Pitsch, 124 Wis.2d 628, 634, 369 N.W.2d 711, 714 (1985). However, questions of whether counsel's
actions were deficient, and, if so, whether they prejudiced the defense, are
questions of law to be determined independently by the reviewing court. Id., 124 Wis.2d at 634, 369
N.W.2d at 715. We need not analyze
counsel's performance if it is clear that any alleged deficiencies did not
prejudice the defendant. Strickland,
466 U.S. at 687; State v. Johnson, 153 Wis.2d 121, 128, 449
N.W.2d 845, 848 (1990).
Following the
post-conviction hearing mandated by State v. Machner, 92 Wis.2d
797, 804, 285 N.W.2d 905, 908 (Ct. App. 1979), the trial court concluded that
Bohannon's trial counsel was not ineffective, and that his decision to agree to
the use of the police reports was reasonable trial strategy. In an undeveloped argument, Bohannon
disagrees but does not explain—beyond a conclusory couple of sentences—how the
trial court's decision on his suppression motion was rendered either
“unreliable” or “fundamentally unfair.”
See Lockhart, 113 S. Ct. at 844, 122 L.Ed.2d at 191. As already noted, we will not consider
arguments that are not sufficiently developed.
By the Court.—Judgment
and order affirmed.
This opinion will not be
published. See Rule 809.23(1)(b)4, Stats.
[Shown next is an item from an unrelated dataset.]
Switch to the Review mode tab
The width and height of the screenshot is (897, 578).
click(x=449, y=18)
[1] It is appellant's burden to insure that the record is sufficient to address the issues raised on appeal. State Bank of Hartland v. Arndt, 129 Wis.2d 411, 423, 385 N.W.2d 219, 225 (Ct. App. 1986); see Rule 809.15(1)(a)(9), Stats. (The record on appeal shall include “[e]xhibits material to the appeal whether or not received in evidence.”); Rule 809.15(2), Stats. (The parties receive ten-day notice of the provisional contents of the record prior to its transmittal to the appellate court.).
[2] One of the arresting
officers testified at the trial that he had the following conversation with
Mrs. Bohannon at the door to the Bohannon house:
A“Is Johnny Bohannon home?” She stated, “No.” I stated, “Well, who is the man in the house with you?” She told
me that there was no man in the house with her, [that] it was her son.
QWhat did you do?
AAgain I asked her who was the
man in the house with her. She again
was telling me there was no man in the house.
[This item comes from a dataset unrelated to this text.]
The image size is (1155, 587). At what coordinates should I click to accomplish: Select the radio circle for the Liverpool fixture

I saw the defendant peek his head out from the interior opening to look
out to see what was going on.
....
QAfter you saw Mr. Bohannon inside
the house, what did you do?
AAfter he looked, I believe he
saw me, that I recognized him, and he pulled back into the house.* I
immediately went into the house after him.
* The officer later explained that he “recognized” Bohannon as “being a man, not a boy,” and that he had not seen Bohannon before.
[3] After the jury returned its verdict, Bohannon renewed his motion to suppress the warrantless arrest. No new arguments were presented, however.